══ Recorded information ══
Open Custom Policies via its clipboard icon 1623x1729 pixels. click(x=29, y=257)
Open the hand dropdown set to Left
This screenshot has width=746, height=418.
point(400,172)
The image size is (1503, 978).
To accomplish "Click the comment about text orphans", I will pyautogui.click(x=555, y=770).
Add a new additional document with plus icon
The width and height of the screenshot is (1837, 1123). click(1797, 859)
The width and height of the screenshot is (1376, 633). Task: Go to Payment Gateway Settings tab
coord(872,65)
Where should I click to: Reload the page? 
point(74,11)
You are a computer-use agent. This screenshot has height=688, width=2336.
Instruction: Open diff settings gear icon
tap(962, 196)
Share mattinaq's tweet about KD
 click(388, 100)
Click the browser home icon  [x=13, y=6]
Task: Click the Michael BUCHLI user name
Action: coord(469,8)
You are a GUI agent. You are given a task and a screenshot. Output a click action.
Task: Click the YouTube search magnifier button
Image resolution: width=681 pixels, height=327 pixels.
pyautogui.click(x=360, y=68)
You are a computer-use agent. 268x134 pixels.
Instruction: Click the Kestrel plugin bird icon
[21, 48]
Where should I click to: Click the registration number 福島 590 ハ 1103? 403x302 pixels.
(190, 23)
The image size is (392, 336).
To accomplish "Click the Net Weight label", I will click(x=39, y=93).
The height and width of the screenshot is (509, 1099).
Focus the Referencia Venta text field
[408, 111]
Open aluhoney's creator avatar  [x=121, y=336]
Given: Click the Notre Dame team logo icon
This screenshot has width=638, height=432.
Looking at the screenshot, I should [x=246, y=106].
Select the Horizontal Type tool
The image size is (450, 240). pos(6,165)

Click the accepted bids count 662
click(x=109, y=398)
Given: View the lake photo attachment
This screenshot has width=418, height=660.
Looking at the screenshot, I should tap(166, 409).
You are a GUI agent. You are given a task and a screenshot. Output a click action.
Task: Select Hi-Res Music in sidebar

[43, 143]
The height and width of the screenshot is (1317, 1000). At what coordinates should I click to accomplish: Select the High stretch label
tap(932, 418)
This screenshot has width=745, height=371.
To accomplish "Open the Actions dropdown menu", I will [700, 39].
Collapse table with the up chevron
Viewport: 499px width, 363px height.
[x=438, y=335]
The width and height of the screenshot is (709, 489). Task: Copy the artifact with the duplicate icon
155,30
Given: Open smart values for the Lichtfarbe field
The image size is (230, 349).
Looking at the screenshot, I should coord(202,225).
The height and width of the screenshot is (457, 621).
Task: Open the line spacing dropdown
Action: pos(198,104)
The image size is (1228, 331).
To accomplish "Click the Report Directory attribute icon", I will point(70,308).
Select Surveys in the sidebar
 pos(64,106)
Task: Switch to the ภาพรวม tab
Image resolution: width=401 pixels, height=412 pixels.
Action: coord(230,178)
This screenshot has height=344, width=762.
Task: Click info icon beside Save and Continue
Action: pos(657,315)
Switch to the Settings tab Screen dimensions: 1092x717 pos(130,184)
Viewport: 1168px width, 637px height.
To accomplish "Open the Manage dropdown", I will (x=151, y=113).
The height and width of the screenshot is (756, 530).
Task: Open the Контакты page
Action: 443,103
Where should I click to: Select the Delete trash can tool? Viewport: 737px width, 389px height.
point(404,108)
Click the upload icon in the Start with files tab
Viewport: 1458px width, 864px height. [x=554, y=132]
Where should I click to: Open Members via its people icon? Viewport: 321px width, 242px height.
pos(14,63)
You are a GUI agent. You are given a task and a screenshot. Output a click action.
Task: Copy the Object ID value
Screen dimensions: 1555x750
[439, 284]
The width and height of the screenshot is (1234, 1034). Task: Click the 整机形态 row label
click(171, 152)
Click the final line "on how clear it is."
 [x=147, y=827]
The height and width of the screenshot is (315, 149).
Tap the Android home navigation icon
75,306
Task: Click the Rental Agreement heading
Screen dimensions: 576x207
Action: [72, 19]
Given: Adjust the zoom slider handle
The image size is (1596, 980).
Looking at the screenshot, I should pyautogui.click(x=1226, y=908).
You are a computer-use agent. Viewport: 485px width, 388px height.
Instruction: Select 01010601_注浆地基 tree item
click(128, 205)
═══
* [What the task requires] Can you edit the stretch from the line containing "You are a computer-use agent. Viewport: 485px" through the end of the lines, writing those lines out again with "tree item" changed to "list entry" and everything else left the same?

* [Final result]
You are a computer-use agent. Viewport: 485px width, 388px height.
Instruction: Select 01010601_注浆地基 list entry
click(128, 205)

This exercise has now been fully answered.